Kata Suwuk tidak menasional, mungkin karena tidak ada di KBBI. Suwuk adalah bahasa Jawa yang pemakaiannya terbatas di kalangan pesantren, masyarakat Islam tradisi. Apa itu Suwuk? Suwuk bukan nama pantai di Kebumen Jawa Tengah. Suwuk untuk kata yang merujuk pada traisi pengobatan atau doa-doa tertentu untuk maksud tertentu pula.

Ketika sakit jasmani maupun rohani, sejak kecil keluarga sering membawa saya ke kiai untuk di-suwuk. Sampai sekarang, saya lebih percaya suwuk daripada berobat ke dokter.

Tak hanya keluarga kami, tetangga kebanyakan sama. Anak mereka rewel, nangis, batuk, tak mau makan, panas, mencret, maka larinya bukan ke bidan atau dokter tapi kiai atau dukun untuk di-suwuk.

Apakah sembuh? Alhamdulillah sembuh. Siapa yang menyembuhkan? Jelas Allah, bukan sang kiai atau dukun.

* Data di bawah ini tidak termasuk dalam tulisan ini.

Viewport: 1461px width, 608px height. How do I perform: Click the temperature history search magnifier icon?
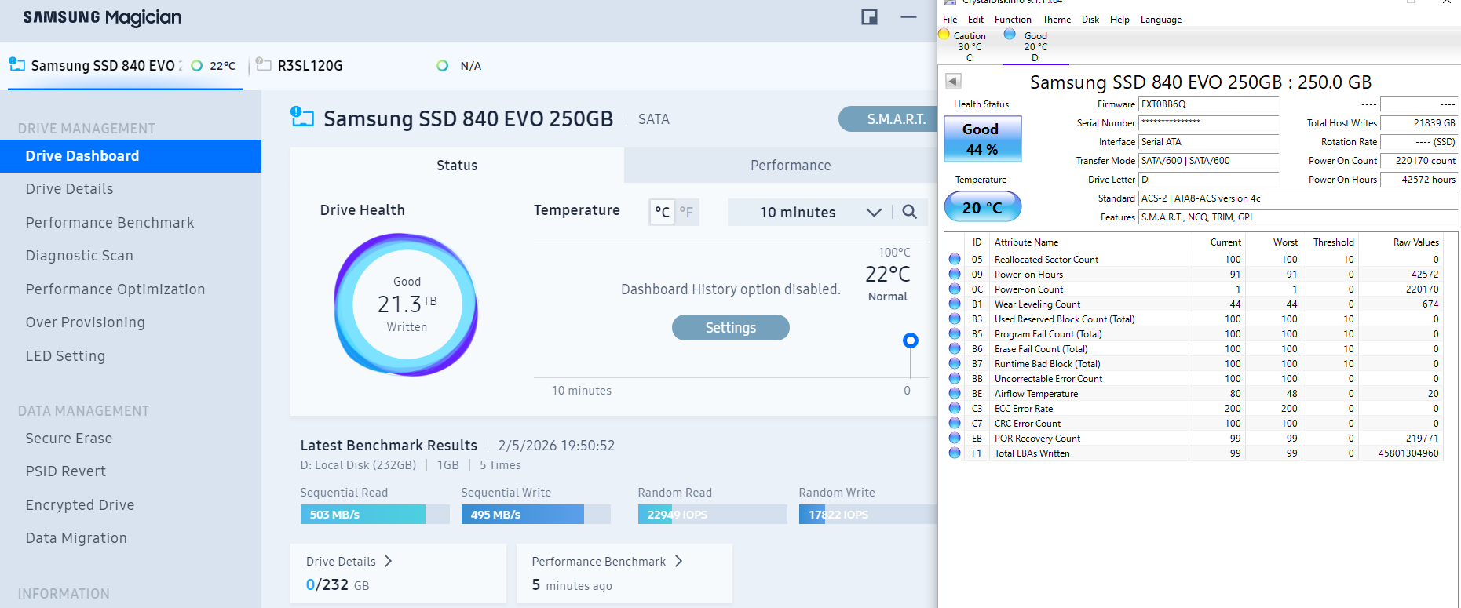(x=909, y=212)

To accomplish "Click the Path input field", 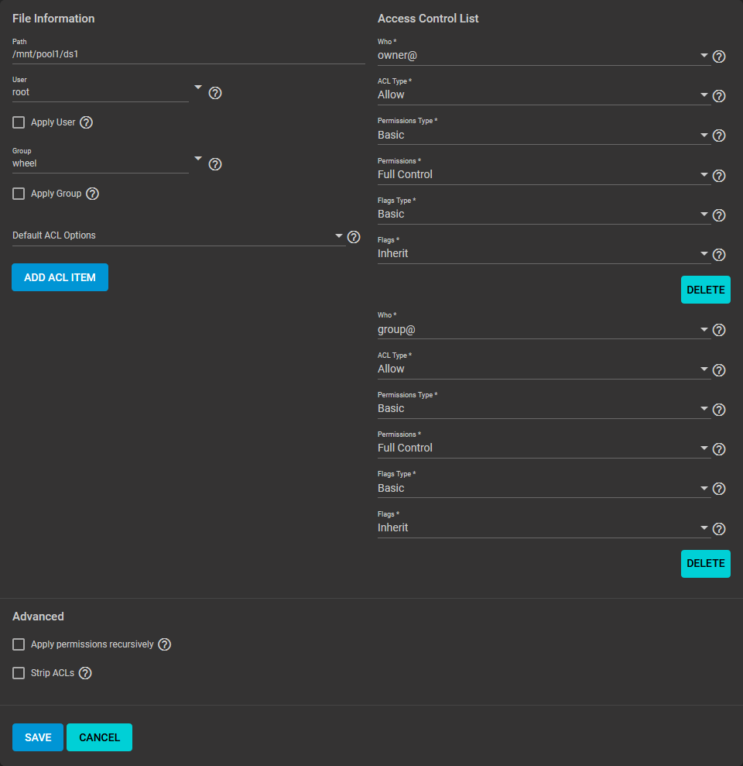I will (x=188, y=54).
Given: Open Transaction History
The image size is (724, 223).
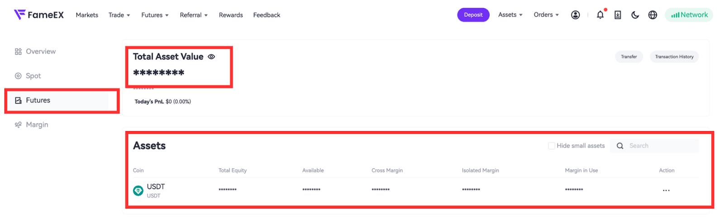Looking at the screenshot, I should coord(674,57).
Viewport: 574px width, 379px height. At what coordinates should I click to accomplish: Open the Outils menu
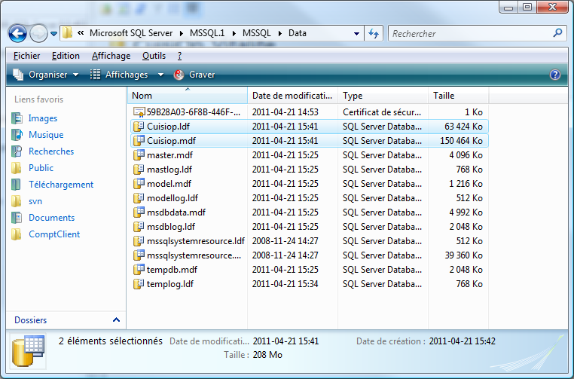coord(154,56)
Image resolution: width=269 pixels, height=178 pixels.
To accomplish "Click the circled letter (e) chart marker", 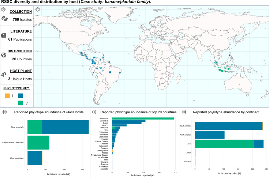I will [x=184, y=112].
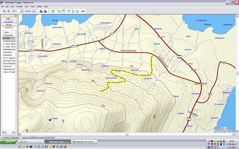Activate the Zoom selection tool

coord(59,11)
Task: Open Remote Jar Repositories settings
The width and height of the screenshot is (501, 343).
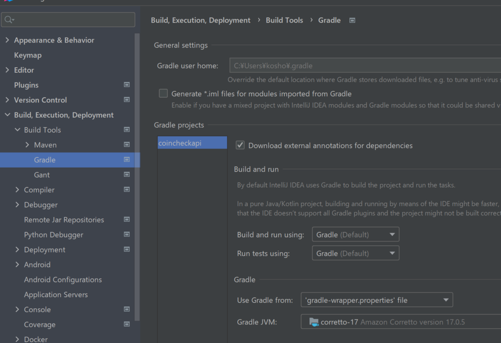Action: click(64, 220)
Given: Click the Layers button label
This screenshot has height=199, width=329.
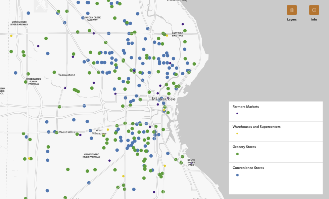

Sayangnya, di era milenial ini, banyak generasi muda tak mengerti suwuk. Ketika saya bertanya pada mahasiswa saat kuliah, mereka tak tahu suwuk. Hanya tiga orang yang tahu, itupun hanya “katanya”.

Kontruksi pengetahuan dan konsumsi informasi dari internet mempengaruhi pola pikir dan budaya pemuda zaman now. Perilaku budaya mereka kini dibangun dari pengetahuan modern yang mengikis tradisi sakral itu. Suwuk bukan syirik apalagi haram. Suwuk merupakan tradisi pengobatan dengan pendekatan islami dan ilmiah.

Saya mencontohkan, ketika saya sakit gigi di waktu masih MI dan dibawa ke kiai, di sana tak ada ritus kesyirikan. Saya diberi satu bacaan dari ayat Alquran dan wajib dibaca rutin setelah salat Subuh. Syaratnya pun, saya harus percaya bahwa Yang Maha Penyembuh hanya Allah. Sedangkan kiai hanya perantara. Sekali lagi, hanya perantara.

Peradaban suwuk, identik dengan kiai, dukun, orang pintar, tabib, atau sejenisnya. Di Indonesia, Arab, Cina, tradisi ini juga berlaku meski beda idiom. Dokter, dipahami publik ilmiah, modern, tak mistis dan klenik. Namun jika dukun, dipastikan berkonotasi klenik, mistis, dan keluar dari syariat. Apa benar?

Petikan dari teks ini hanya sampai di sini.